Inflammatory breast cancer is an aggressive form of breast cancer that shows distinct clinical features from non-inflammatory breast cancer. Genomic understanding of inflammatory breast cancer will shed light on biological targets for this disease. Our objective was to identify targeted hotspot mutations using multiplex genome sequencing in inflammatory breast cancer and compare the findings with those for patients with non-inflammatory breast cancer to further recognize novel targets.

Methods

We studied 400 patients with metastatic breast cancer who had somatic hotspot mutation testing using a 46- or 50-gene multiplex platform from March 2012 to December 2014. Among this population, 24 patients had inflammatory breast cancer and 376 patients had non-inflammatory breast cancer.
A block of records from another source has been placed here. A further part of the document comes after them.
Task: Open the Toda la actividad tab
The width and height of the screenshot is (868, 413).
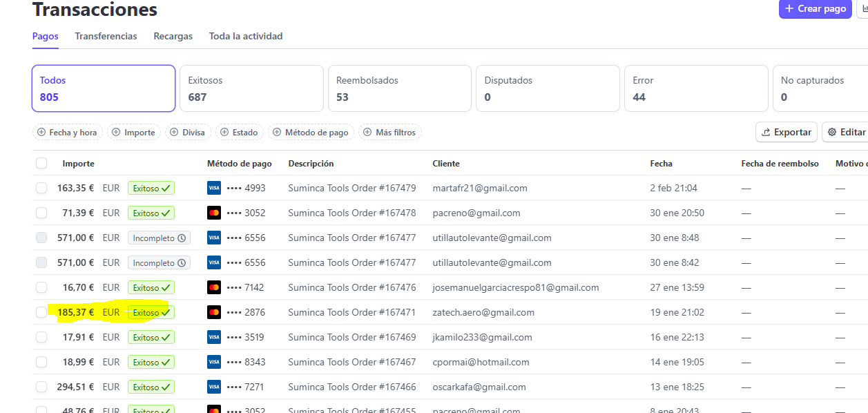Action: point(246,36)
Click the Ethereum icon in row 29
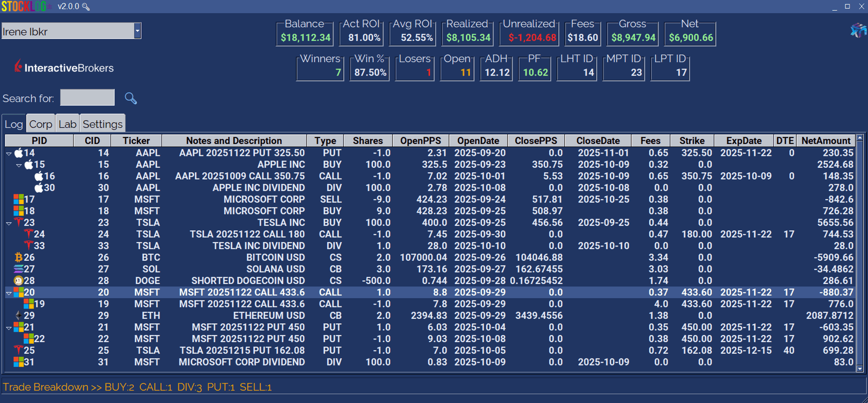This screenshot has height=403, width=868. pyautogui.click(x=18, y=316)
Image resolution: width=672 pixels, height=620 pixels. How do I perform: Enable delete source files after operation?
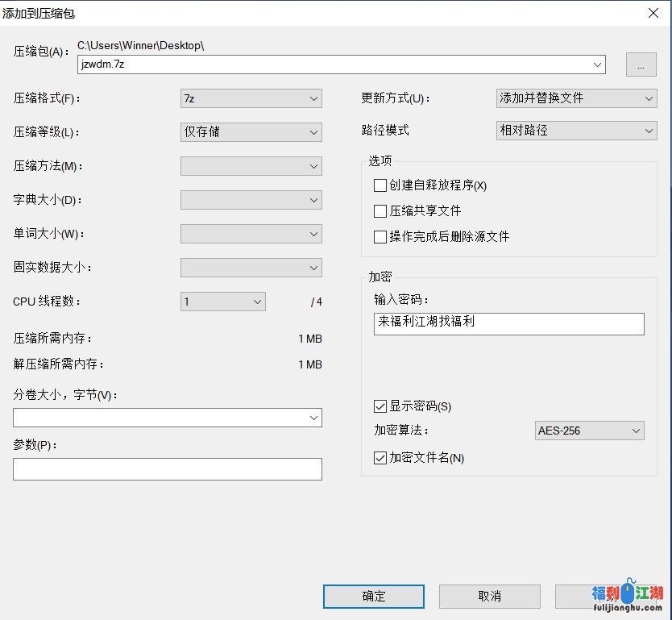380,237
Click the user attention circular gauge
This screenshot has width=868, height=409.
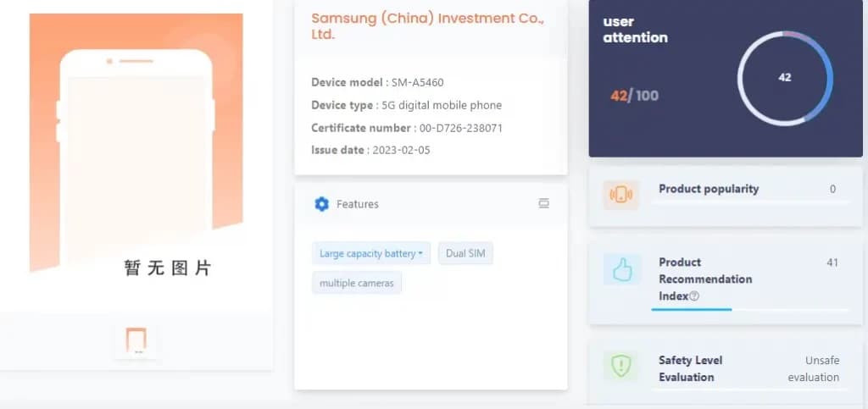pos(784,78)
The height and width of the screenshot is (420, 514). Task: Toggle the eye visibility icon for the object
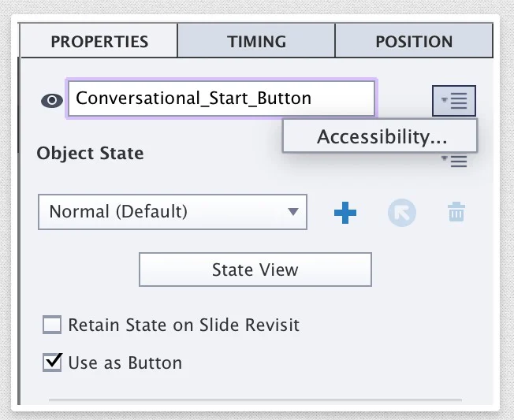click(x=52, y=100)
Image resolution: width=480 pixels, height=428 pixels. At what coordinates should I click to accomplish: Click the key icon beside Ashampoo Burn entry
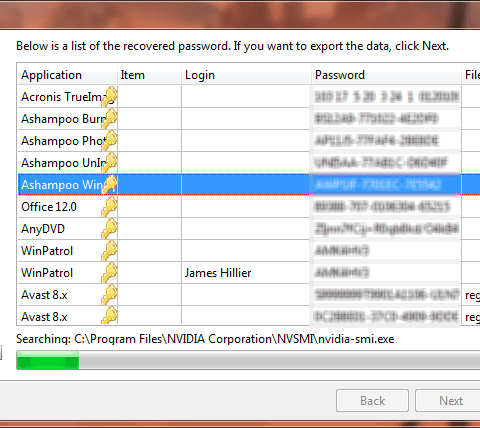pos(109,118)
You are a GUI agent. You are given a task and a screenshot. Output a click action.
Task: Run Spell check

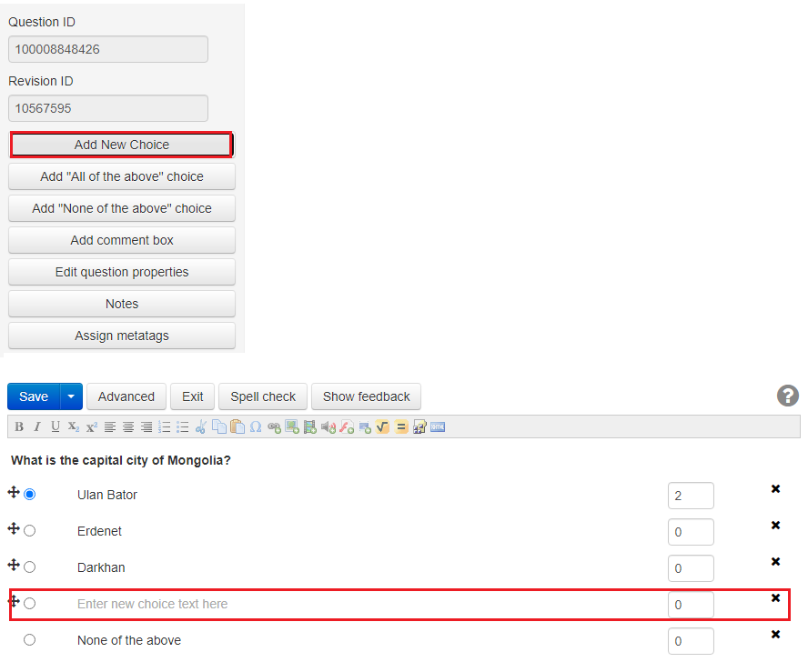[x=263, y=396]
We tested a total of 26 samples from 24 patients with inflammatory breast cancer.

Results

The average number of mutations per patient was higher in inflammatory breast cancer than in non-inflammatory breast cancer (1.23 vs. 0.65, respectively). Identified somatic mutations in inflammatory breast cancer were TP53 (n = 18, 75%), PIK3CA (n = 10, 41.7%), and ERBB2 (n = 4, 16.7%). TP53 and ERBB2 mutations were significantly more prevalent in inflammatory breast cancer than in non-inflammatory breast cancer (P < 0.01). All patients with ERBB2 mutations had hormone receptor (HR)+ primary tumors.

Conclusions

TP53, PIK3CA, and ERBB2 were detected as three major somatic mutations in metastatic inflammatory breast cancer patients. While the inflammatory breast cancer TP53 and PIK3CA mutations mirrored previously reported data for metastatic non-inflammatory breast cancer, this is the first report of higher frequency of ERBB2 mutation in inflammatory breast cancer, especially in the HR+ subtype. Once validated in a larger cohort of inflammatory breast cancer patients, this novel finding could lead to development of treatments for HR+ inflammatory breast cancer.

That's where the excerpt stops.